### Tarefa breve A
Reproduza do texto fornecido o trecho que começa em "Atentado ajudou candidatura" e vai até "o presidente refluiu.", inclusive.
### Tarefa breve B
Segundo o texto fornecido, a que rede de televisão o deputado graduado do Partido Democrata falou no dia seguinte ao atentado contra Donald Trump?

Atentado ajudou candidatura Biden, mas Trump fatura até como Van Gogh
Não se fala mais na substituição do presidente, enquanto o mundo digital - e o real também - beneficia seu rival de orelha baleada
“A disputa presidencial terminou ontem à noite”, disse um deputado graduado do Partido Democrata à rede de televisão NBC, no dia seguinte do atentado contra Donald Trump. “Estamos todos resignados a um segundo governo Trump”,
E resignados também à candidatura de Joe Biden, que parecia tão completamente condenada antes da reviravolta existencial provocada pela tentativa de assassinato. Existem ainda rebeldes inconformados com Biden, principalmente porque eles próprios correm o risco de perder seus mandatos, mas o impulso das tratativas de bastidores para tirar o presidente refluiu.

### Bloco de dados
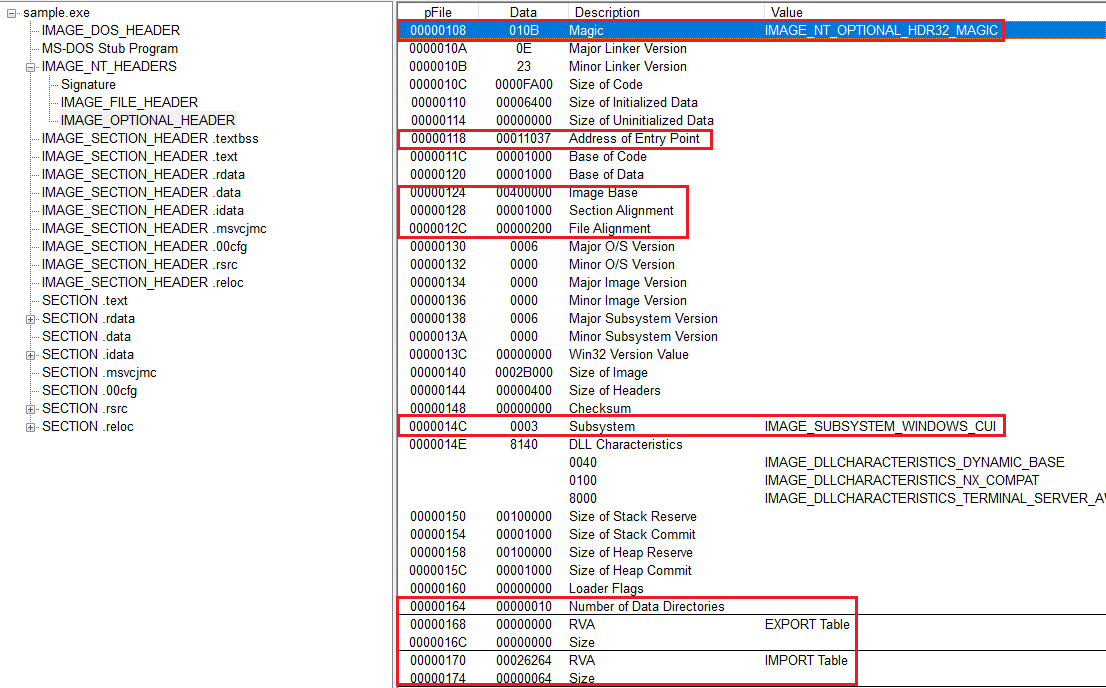Viewport: 1106px width, 688px height.
Task: Select IMAGE_SECTION_HEADER .msvcjmc item
Action: 153,229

### Resposta completa A
Atentado ajudou candidatura Biden, mas Trump fatura até como Van Gogh
Não se fala mais na substituição do presidente, enquanto o mundo digital - e o real também - beneficia seu rival de orelha baleada
“A disputa presidencial terminou ontem à noite”, disse um deputado graduado do Partido Democrata à rede de televisão NBC, no dia seguinte do atentado contra Donald Trump. “Estamos todos resignados a um segundo governo Trump”,
E resignados também à candidatura de Joe Biden, que parecia tão completamente condenada antes da reviravolta existencial provocada pela tentativa de assassinato. Existem ainda rebeldes inconformados com Biden, principalmente porque eles próprios correm o risco de perder seus mandatos, mas o impulso das tratativas de bastidores para tirar o presidente refluiu.

### Resposta completa B
À rede de televisão NBC.